*Passage for review:*
★ ★ ★
Hunker down at home with a cold or flu

September 6, 2023 Providence Health Team

[6 MIN READ]

In this article:

  • The cold is called “common” for a reason: Adults get two to four colds per year, and children get six to eight.

  • Learn at-home remedies for treating a cold, such as using a humidifier.

  • While most people recover from the flu within a week or so, some people end up being hospitalized with the virus.

Autumn is here, which means it’s time for football games, changing leaves, sweatshirt weather — and sniffly noses and body aches. Yes, unfortunately, fall and winter are the top seasons for cold and flu, which could put a serious damper on your lifestyle. Here, we give an overview of the best ways to care for yourself when you’re sick — and when it’s time to get help.
★ ★ ★
*Records shown:*

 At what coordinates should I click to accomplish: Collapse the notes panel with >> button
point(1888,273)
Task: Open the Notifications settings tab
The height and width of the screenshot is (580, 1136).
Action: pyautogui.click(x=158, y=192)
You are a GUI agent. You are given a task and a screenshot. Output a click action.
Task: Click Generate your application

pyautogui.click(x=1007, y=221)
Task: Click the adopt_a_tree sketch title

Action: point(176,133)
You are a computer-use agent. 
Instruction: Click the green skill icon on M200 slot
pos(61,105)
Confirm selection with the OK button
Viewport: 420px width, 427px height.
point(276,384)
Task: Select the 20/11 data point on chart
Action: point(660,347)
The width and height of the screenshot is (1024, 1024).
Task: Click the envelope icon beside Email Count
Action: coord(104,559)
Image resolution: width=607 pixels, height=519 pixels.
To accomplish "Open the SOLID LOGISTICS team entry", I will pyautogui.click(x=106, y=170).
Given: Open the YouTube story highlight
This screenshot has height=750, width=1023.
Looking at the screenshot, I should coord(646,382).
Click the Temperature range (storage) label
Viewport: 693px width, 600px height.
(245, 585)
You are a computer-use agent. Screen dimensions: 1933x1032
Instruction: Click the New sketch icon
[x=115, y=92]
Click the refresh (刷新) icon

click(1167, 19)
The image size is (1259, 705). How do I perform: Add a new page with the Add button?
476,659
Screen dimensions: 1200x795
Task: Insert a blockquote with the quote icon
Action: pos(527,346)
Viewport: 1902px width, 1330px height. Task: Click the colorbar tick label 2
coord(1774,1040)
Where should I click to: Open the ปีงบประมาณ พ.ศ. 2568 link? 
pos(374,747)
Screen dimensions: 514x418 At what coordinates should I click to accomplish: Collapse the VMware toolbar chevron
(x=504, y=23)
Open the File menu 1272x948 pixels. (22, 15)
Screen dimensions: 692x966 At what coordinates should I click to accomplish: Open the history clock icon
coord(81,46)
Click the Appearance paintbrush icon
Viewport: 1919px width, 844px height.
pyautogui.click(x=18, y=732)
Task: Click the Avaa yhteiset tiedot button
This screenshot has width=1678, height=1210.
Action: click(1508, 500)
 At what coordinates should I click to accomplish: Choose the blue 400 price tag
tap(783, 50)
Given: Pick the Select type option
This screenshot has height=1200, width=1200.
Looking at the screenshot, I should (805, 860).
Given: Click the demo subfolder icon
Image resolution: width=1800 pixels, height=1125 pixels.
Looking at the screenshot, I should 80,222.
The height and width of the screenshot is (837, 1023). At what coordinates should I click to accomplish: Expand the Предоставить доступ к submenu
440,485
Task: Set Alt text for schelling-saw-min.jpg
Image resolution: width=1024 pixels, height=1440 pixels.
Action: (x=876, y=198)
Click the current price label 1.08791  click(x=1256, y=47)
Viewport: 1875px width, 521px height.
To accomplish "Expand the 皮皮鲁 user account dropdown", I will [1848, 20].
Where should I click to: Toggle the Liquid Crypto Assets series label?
★ ★ ★
*Requirement 1:*
In the cold and flu article, swap "children" for "kids" and write out the passage from "September 6, 2023" to "six to eight.".
*Requirement 2:*
According to the cold and flu article, why is the cold called "common"?
*Requirement 3:*
Answer these questions from the cold and flu article:
(a) On what date was it published?
(b) What at-home remedy for treating a cold does it give as an example?
(c) Which seasons does it name as the top seasons for cold and flu?
You won't need the items for this work.

*Problem solution 1:*
September 6, 2023 Providence Health Team

[6 MIN READ]

In this article:

  • The cold is called “common” for a reason: Adults get two to four colds per year, and kids get six to eight.

*Problem solution 2:*
It is called common because adults get two to four colds per year and children get six to eight.

*Problem solution 3:*
(a) September 6, 2023
(b) Using a humidifier
(c) Fall and winter